What you are asked to do: Copy each line below in which the string "checkbox" occurs.

Dataset records:
==*==
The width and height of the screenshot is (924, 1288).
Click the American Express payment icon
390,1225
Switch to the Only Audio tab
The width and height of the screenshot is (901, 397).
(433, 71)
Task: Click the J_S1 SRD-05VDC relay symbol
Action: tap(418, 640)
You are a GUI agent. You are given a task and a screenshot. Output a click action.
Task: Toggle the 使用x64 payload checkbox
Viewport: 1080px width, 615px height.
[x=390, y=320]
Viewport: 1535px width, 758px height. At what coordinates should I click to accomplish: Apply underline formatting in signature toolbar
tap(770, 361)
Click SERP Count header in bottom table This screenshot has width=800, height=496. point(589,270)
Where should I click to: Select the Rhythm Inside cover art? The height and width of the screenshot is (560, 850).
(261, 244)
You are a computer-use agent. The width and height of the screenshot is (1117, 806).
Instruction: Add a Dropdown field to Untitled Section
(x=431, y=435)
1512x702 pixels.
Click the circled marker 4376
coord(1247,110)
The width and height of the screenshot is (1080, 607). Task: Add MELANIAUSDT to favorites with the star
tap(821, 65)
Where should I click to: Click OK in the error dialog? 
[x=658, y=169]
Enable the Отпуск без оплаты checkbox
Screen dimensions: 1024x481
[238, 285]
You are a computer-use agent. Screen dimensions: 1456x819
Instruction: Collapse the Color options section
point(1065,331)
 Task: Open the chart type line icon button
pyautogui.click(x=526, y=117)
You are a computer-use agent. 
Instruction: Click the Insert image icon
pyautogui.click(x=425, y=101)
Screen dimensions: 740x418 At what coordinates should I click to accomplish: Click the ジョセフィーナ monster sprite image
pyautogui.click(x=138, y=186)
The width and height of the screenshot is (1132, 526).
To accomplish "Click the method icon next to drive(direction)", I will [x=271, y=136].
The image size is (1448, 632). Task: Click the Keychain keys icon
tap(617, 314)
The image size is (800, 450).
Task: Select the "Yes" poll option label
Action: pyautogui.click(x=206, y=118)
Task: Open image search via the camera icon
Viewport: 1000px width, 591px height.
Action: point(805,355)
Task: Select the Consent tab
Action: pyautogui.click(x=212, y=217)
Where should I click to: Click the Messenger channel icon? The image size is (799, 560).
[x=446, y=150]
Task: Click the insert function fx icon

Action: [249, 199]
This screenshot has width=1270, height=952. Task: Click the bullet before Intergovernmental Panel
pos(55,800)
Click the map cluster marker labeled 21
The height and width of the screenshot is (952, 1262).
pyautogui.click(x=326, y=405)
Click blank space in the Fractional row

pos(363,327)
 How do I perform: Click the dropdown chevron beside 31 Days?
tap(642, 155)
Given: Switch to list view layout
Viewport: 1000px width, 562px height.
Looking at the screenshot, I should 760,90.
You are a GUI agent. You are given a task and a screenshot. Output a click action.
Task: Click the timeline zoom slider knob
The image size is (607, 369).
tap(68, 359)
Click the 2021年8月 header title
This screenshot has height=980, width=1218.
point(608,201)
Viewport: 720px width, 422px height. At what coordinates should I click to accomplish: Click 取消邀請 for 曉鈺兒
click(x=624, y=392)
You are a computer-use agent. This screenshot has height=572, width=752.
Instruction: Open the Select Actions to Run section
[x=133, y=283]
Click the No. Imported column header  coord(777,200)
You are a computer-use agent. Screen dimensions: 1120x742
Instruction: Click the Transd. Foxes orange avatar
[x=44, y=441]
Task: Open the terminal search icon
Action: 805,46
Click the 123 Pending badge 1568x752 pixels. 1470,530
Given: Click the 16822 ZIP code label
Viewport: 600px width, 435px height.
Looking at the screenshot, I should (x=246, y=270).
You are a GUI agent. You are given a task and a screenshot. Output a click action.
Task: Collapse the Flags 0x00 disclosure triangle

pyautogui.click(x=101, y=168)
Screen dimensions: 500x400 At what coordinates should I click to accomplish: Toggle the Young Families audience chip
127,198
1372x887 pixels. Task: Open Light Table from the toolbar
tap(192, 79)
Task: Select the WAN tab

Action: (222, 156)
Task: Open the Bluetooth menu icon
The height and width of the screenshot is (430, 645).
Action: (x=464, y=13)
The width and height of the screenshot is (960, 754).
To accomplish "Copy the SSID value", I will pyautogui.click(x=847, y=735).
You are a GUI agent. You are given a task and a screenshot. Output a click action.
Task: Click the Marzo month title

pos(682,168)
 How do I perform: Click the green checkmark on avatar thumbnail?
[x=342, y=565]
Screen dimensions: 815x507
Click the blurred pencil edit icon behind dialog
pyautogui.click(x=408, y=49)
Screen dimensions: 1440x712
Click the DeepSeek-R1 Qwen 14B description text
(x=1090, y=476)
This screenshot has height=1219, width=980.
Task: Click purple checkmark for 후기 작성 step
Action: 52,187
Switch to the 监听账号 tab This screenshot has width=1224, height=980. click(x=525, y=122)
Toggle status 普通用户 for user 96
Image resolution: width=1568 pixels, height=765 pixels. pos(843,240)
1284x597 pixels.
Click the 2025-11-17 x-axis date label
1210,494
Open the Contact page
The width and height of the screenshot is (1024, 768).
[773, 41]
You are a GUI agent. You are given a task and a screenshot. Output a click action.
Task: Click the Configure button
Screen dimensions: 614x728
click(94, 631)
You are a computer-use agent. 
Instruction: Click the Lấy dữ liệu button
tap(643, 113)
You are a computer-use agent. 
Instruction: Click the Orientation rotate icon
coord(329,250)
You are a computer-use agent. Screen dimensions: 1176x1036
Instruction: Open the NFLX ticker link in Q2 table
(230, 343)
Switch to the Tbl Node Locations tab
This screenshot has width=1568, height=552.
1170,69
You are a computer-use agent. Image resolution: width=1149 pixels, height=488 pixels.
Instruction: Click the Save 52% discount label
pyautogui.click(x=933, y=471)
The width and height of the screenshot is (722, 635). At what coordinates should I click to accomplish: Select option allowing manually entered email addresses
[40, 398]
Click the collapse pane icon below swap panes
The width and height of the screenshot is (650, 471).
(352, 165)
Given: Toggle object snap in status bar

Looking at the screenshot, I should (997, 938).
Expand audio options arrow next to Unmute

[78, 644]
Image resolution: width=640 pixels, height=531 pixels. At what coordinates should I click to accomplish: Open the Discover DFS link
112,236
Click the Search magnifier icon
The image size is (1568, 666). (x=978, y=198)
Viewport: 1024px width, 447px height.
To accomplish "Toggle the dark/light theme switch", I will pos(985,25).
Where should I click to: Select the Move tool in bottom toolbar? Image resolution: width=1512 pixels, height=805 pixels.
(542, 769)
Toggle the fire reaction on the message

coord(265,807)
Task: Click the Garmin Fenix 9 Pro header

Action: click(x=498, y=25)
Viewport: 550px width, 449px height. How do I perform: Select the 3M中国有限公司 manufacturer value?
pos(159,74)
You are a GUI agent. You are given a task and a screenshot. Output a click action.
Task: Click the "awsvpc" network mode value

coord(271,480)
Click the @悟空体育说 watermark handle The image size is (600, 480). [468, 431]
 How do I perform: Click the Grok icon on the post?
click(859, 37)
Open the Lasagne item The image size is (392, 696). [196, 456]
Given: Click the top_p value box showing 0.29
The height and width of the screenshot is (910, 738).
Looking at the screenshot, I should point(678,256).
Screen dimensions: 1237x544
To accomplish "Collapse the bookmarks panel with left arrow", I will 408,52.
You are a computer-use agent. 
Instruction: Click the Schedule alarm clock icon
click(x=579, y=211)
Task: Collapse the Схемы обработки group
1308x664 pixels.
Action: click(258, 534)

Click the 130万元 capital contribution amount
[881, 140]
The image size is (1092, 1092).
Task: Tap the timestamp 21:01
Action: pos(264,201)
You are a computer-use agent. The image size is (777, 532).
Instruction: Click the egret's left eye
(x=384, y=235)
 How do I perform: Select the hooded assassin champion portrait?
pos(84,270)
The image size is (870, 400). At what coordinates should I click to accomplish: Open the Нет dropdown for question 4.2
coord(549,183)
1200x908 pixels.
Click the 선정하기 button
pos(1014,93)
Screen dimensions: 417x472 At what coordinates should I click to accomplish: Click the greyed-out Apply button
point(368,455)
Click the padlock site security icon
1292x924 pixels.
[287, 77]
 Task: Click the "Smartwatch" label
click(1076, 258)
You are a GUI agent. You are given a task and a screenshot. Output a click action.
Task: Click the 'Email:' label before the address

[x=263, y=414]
==*==
Task solution:
Task: Toggle the 使用x64 payload checkbox
Enable the Отпуск без оплаты checkbox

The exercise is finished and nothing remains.